Retoma el texto sobre los sucedáneos y la conferencia de William Morris, y continúalo a partir de su última oración.

#### [FRAGMENTO FACILITADO]
——

Sucedáneos

Dejo comanda
Vivimos rodeados de sucedáneos; producimos no para satisfacer una necesidad, sino para llenar un mercado. La reflexión podría describir buena parte de la hostelería actual, pero la hizo en 1894 el escritor, artesano y activista William Morris. Invitado a un barrio popular de Manchester, el fundador del movimiento Arts and Crafts pronunció una conferencia titulada ‘La era del sucedáneo’, en la que denunciaba que la vida cotidiana se estaba llenando de falsificaciones: objetos fabricados sin alma, con materiales pobres y estética pretenciosa, destinados a alimentar el consumo de masas.

——

#### [LISTADO PROPORCIONADO]
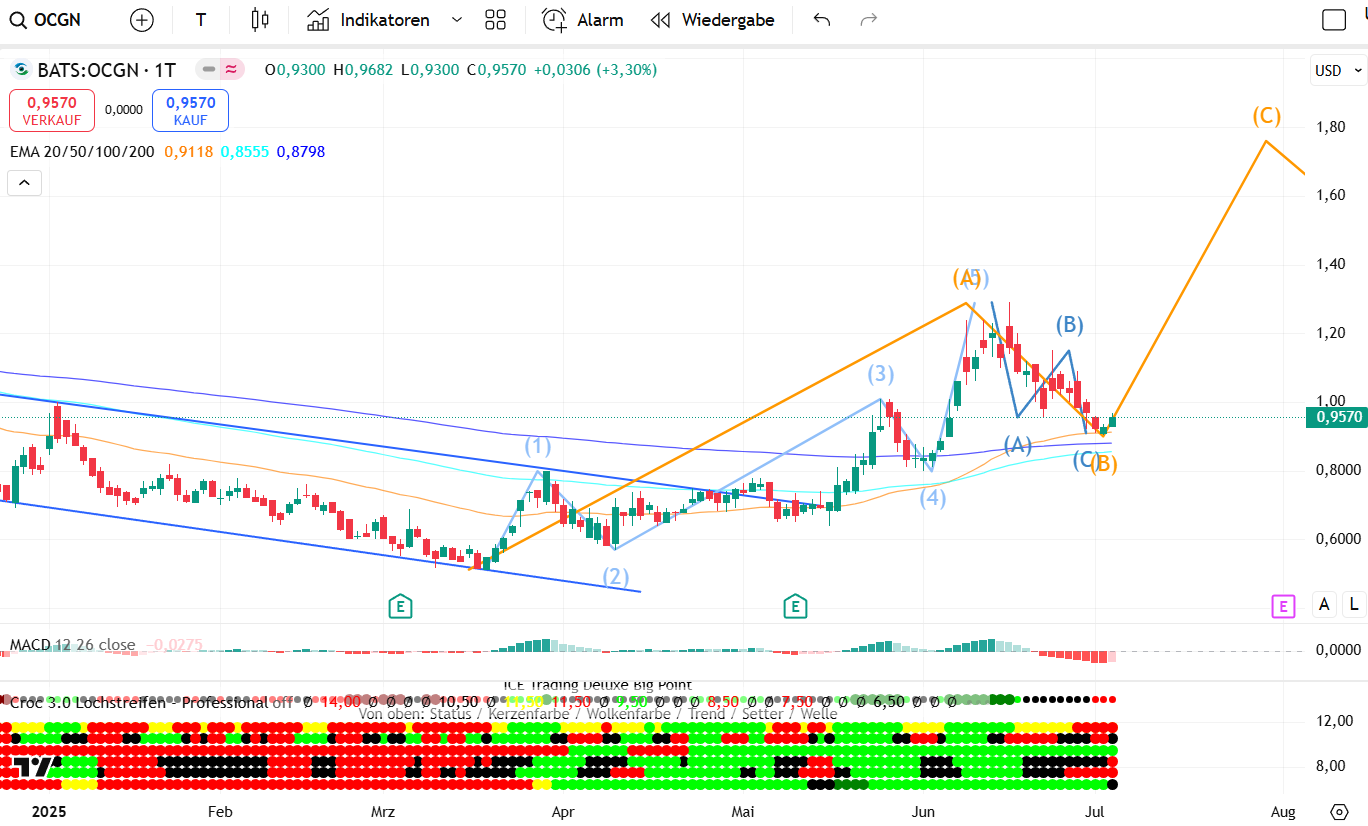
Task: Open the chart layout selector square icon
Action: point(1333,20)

——

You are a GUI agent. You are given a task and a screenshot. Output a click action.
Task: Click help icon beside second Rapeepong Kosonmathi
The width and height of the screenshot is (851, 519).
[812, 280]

——

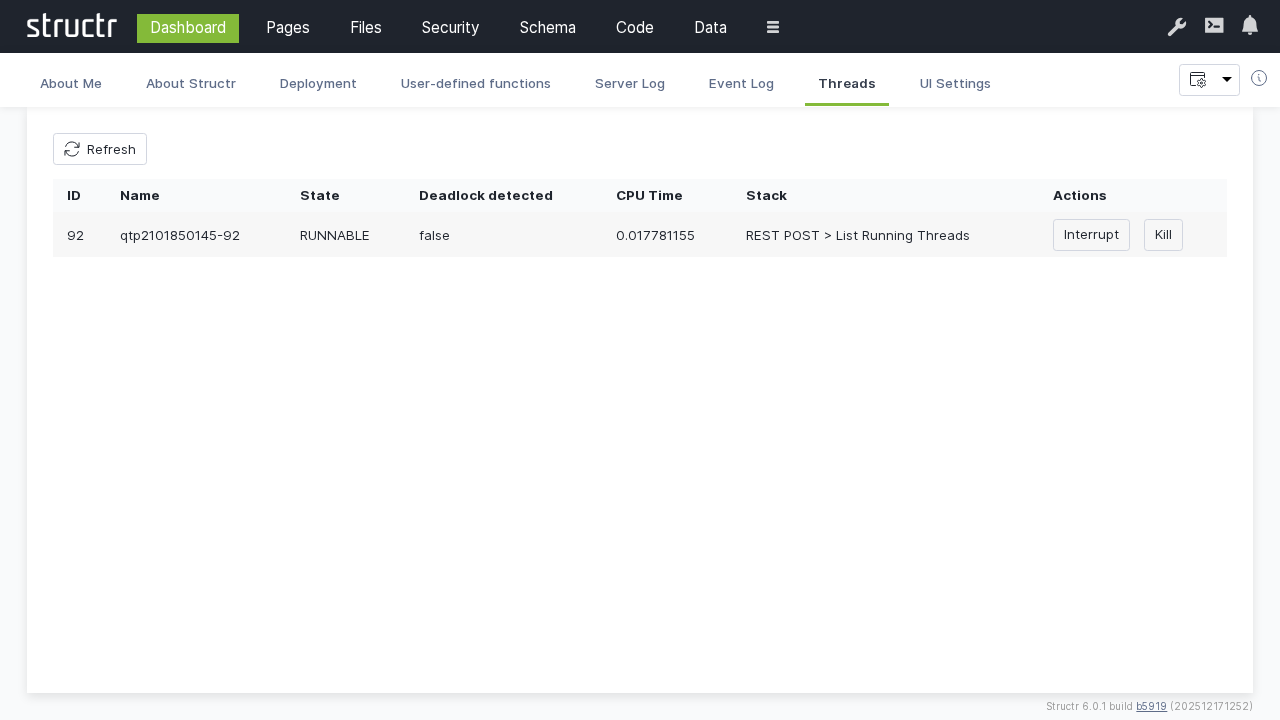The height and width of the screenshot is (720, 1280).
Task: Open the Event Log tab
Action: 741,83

——

#### [RESPUESTA]
Morris se detuvo a analizar la degradación de la calidad de los edificios, el mobiliario o la vestimenta, pero también quiso mencionar elementos como el pan, la mantequilla o los cubiertos, que ya entonces empezaban a ser sustituidos por derivados industriales. Lo que para muchos eran signos de progreso, para él eran síntomas de decadencia, que alejaban al ser humano de lo que podría ser una vida feliz en la tierra. La producción industrial, advertía, estaba erosionando el sentido del gusto del público, que algún día sería incapaz de distinguir la verdadera artesanía del mero sucedáneo.
La memoria de aquel pensador decimonónico me vino a la mente hace unos días, al observar el menú colgado en la puerta de una de las flamantes aperturas del Casco Viejo. Sobre el papel, todo parecía evocar una cocina artesanal, con menciones recurrentes a recetas ‘de la abuela’ –vaya usted a saber de quién–, ingredientes ‘locales’ y guisos ‘cocinados con cariño’. El decorado del restaurante pretendía ahondar en esa imagen evocadora de la tradición: un botijo aquí, un cesto de mimbre allá, para vestir un interior a base de falso mármol y baldosas que imitan la madera.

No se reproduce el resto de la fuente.